Obaa Yaa
My mother and sister do not like my sweetheart
Dear Obaa Yaa,
We were mates and good friends in the university and continued to maintain this cordial relationship till date.
Having expressed mutual love and care for each other in all aspects of our lives, we have decided to seal our love in marriage.
Thank God l had procured a good job, one of the preconditions for a successful marriage, and we have disclosed our marriage plans to our parents and all those who matter.
Unfortunately, l have lost my father, but my mother and my sister have opposed my decision to marry the lady of my heart.
They have not disclosed to me the reason for their disagreement, but l strongly believe it could be due to a long-standing misunderstanding on tribal lines.
l have gone a step further to convince my mother to develop a positive mind about people from this particular tribe, but my efforts had not yielding results.
l believe the situation would have been different if my father were alive.

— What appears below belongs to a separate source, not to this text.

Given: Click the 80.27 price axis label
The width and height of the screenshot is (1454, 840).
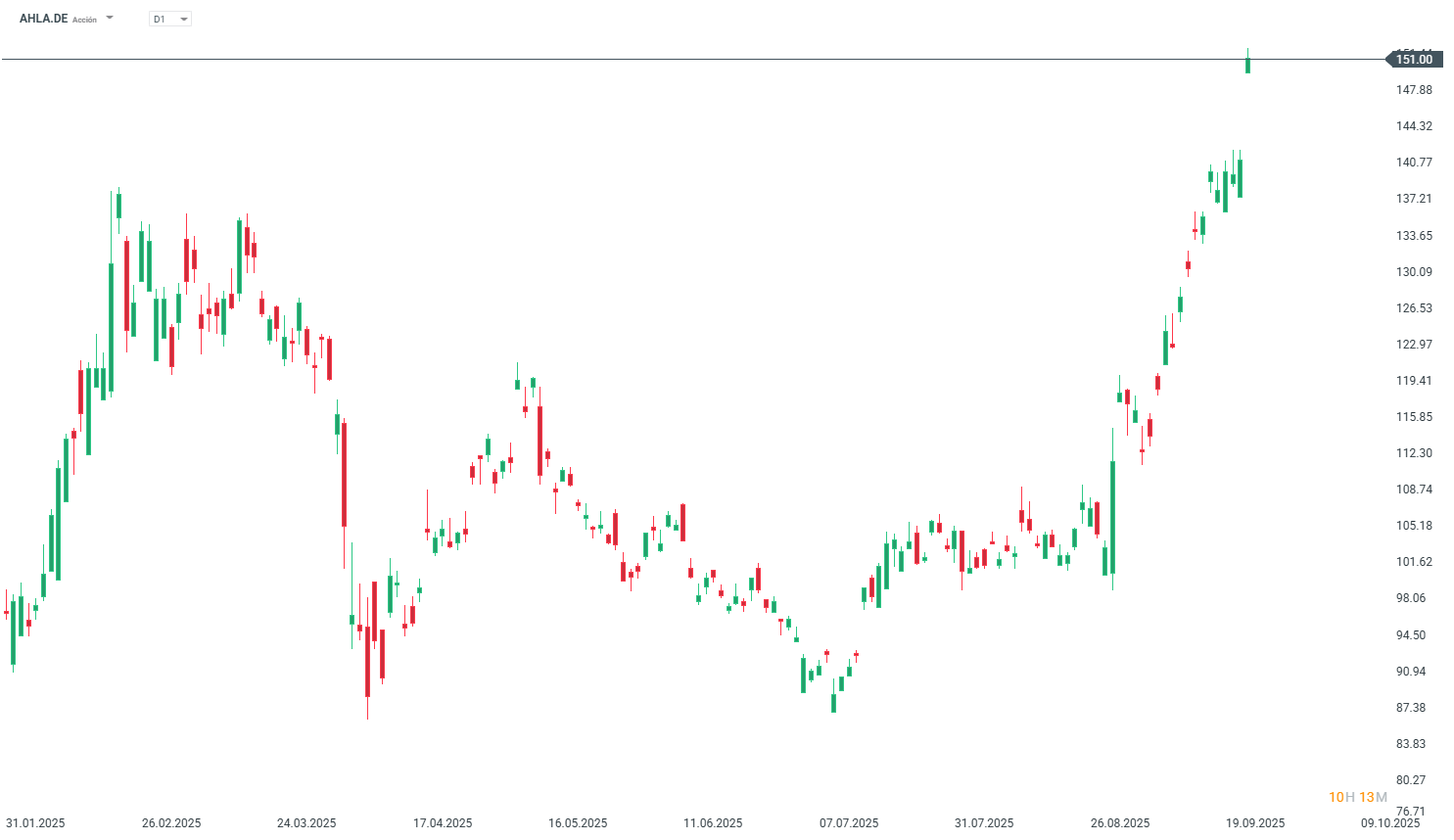Looking at the screenshot, I should tap(1411, 780).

What step should l take to make them agree?
Frank, Accra.
Dear Frank,
The misunderstanding surrounding your marriage is not an isolated case because it had bedeviled many marriages and would continue to persist.
The advantage you have in this case is the fact that your mother and sister have not identified any shortcoming on the part of your fiancée , which would have automatically rendered her unsuitable for marriage.
You must intensify your efforts in trying to convince your mother in particular not to depend on long-standing tribal problems to derail your plans in marriage. l think if your mother is convinced, your sister will also change her mind.
Additionally, you can seek the assistance of your uncles to intervene and talk with your mother if things are still getting out of hand.
Such entrenched positions on tribal lines are fast giving way to modern way of thinking.
l wish you well.
Obaa Yaa
Her grandma may become a hindrance
Dear Obaa Yaa,
I am 20 and she is 19. We have been lovers for the past four months and have promised to get married to each other.
We love each other badly that one cannot leave the other for long. Our relatives know about our affair except her grandmother who will be in the country soon.
My problem is that, I doubt if the grandmother will be excited about this relationship. Her grandmother is very strict and I doubt if this relationship can be successful.
Her grandmother has been like a mother and everything to her, so her final decision may count.
We have promised each other to stay holy and clean.
Lartey,
Sunyani
Dear Lartey,
I don’t think your fears are justified if the girl’s parent do not object to your relationship with her.
What makes you think her grandmother will oppose the relationship if her parents endorse it?
Be positive about the relationship. There is no cause for alarm.
I am very happy you guys are staying holy and clean until marriage.
Both of you are student and need to be careful about any decision you take.
I believe you should try as much as possible to support each other and stay away from any negative act.
Obaa Yaa
Is my girlfriend cursed?
I have a girlfriend who is ‘allergic’ to me and ‘allergic’ to men in general.
Because of this, I barely touch her. I do not sit too close to her. I do not even hold her hands for long.
We have tried before. Even recently, we tried again. At first, things looked normal.
Then suddenly she lifted her hands and started scratching her back aggressively. We stopped immediately. Moments later, she ran to the bathroom and started vomiting.
She spent almost four hours there, weak, nauseous, and drained.
Watching someone you love suffer while you cannot do anything about it is painful. Is it a curse or an allergy?
Hello Christian,
What you’re describing sounds frightening and emotionally exhausting for both of you. But it is important not to jump to the idea of a curse.
Severe reactions after touch, closeness, stress, or intimacy can sometimes be linked to medical conditions, allergies, anxiety responses, trauma, or psychosomatic reactions.
The safest and most loving step is encouraging her to see qualified doctors, especially an allergist and mental health professional, so the cause can be properly understood.
Your patience already shows deep care. Do not blame yourself or search for supernatural explanations first.
Focus on support, medical guidance, emotional safety, and honest communication while protecting both her health and your relationship.